ÇETİN DEDEOĞULLARI YERİNE BAŞKASINI GÖSTERDİ
Ardıç'ın konuşmasında sürekli sanıklar için "Veli abi, Lütfü abi" sözlerine vurgu yapan Dedeoğulları ailesinin avukatlarından Özüm Vurgun, "Her iki aileyi de tanıdığını söylüyorsun. Çetin Dedeoğulları burada tanıyorsan teşhis eder misin" sorusuna, Ardıç, "Evet yurt dışından gelen bir oğulları vardı onunla arada otururduk, tanırım" dedi. Ardıç, salonda bulunan Çetin Dedeoğulları yerine katledilen Yaşar Dedeoğulları'nın kardeşini gösterdi. Bunun üzerine Vurgun, tanık beyanlarının yalan olduğunu kaydederek suç duyurusunda bulunulmasını talep etti.

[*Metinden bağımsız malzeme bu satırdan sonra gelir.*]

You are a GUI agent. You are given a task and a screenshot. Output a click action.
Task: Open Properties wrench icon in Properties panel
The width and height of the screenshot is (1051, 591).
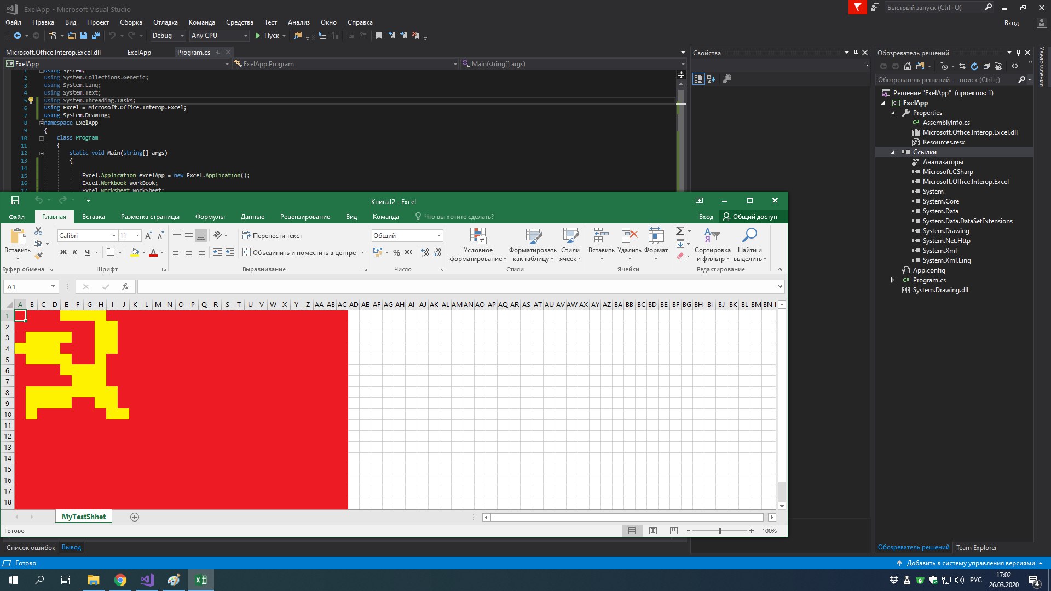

SANIKLARDAN TEK KALEMDEN ÇIKAN İFADELER
Duruşmada sanıkların ifadeleri alındı. İfadesi alınan tutuksuz sanıklar İbrahim Keleş ve Ramazan Çalık benzer ifadeler kullandı. Dedeoğulları'nın elinde sopa olduğunu iddia eden sanıklar, kimin kime nasıl vurduğunu görmediklerini söyledi.

TANIMADIĞI KİŞİLERİN İSİMLERİNİ SAYDI
Ardından sorgusu yapılan Ali Keleş (Lütfi oğlu) çelişkili ifadelerde bulundu. Dedoğulları'nın elinde sopa olduğunu iddia eden Keleş, "Bana sopayla vurdular. Ben kimseye vurmadım. Yumruk salladım. Silah sesi duydum. Yaşar Dedeoğulları ateş etti, silahı ona Sibel ya da Serpil getirdi. Onları sima olarak tanımıyorum, sadece her ikisinin de isminin S ile başladığını biliyorum" şeklinde konuştu. Mahkeme başkanının, "Sima olarak tanımıyorsan, hepsinin ismini tek tek nasıl sayıyorsun, kolluk ifadende de hepsini tek tek saymışsın" sorusuna sanık Keleş, "İsimlerinin s ile başladığını biliyorum" diyerek geçiştirdi.

SANIKTAN GEÇİŞTİREN YANITLAR
Elinde ateş artığının tespit edildiğini belirten mahkeme başkanı, "Buna dair ne diyeceksin" sorusuna, sanık Keleş, "Evet, olaydan birkaç gün önce bahçede av tüfeğiyle ateş ettim" yanıtını verdi. Mahkeme başkanını, "Elini hiç yıkamadın mı" sorusuna, sanık Keleş, "Doğrudur başkanım" dedi.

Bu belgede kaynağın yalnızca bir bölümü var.